** WHAT IS BEING ASKED **
Gather every line of the listing below that contains the word "link", and copy each one as it appears.

Entries drawn from a collection
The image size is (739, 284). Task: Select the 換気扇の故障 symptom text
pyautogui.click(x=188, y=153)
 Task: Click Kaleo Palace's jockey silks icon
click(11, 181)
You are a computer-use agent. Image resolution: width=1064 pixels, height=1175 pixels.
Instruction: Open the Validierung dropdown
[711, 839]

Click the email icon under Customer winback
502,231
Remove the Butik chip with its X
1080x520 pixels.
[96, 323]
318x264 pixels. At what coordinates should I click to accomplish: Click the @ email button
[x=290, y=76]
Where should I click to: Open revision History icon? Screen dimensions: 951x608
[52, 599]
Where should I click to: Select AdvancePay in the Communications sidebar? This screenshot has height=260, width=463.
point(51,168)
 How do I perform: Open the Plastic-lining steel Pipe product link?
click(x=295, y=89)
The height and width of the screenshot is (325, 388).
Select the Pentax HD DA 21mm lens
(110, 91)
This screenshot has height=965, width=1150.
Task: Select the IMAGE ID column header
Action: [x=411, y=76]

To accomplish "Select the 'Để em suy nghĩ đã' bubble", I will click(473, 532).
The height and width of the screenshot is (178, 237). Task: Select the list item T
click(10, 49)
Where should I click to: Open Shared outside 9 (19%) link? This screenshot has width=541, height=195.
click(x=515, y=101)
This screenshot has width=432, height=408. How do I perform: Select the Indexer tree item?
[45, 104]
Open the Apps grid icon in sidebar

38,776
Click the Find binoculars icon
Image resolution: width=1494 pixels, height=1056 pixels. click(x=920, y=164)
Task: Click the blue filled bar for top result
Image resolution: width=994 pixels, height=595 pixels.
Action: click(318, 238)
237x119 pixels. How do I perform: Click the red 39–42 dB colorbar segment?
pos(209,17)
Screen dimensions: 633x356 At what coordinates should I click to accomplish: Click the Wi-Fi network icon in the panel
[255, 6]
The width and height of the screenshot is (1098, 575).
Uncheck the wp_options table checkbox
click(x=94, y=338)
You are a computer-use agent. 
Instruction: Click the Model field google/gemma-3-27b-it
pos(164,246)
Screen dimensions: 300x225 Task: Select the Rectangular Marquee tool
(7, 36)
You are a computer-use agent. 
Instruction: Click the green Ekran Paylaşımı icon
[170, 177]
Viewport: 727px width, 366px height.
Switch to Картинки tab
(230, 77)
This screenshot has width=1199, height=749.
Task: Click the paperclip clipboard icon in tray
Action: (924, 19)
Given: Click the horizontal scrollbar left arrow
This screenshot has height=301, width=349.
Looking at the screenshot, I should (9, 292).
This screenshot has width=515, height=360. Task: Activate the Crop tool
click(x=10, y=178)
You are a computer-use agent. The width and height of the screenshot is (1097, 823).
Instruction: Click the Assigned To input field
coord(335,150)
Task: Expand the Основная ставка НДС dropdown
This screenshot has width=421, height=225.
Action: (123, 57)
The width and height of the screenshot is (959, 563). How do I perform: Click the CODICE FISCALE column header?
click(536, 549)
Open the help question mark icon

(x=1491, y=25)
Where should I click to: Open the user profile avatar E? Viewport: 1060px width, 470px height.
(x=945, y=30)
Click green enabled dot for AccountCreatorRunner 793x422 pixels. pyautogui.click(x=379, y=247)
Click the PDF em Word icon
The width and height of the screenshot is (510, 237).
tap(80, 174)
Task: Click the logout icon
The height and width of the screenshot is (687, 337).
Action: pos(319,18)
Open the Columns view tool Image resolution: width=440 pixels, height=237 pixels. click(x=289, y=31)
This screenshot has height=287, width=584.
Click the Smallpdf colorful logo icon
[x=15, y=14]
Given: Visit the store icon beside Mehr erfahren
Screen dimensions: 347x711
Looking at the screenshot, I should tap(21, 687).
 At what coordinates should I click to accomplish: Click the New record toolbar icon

** TASK ANSWER **
 How do I perform: Open the Plastic-lining steel Pipe product link?
Where should I click to: Open Shared outside 9 (19%) link? This screenshot has width=541, height=195.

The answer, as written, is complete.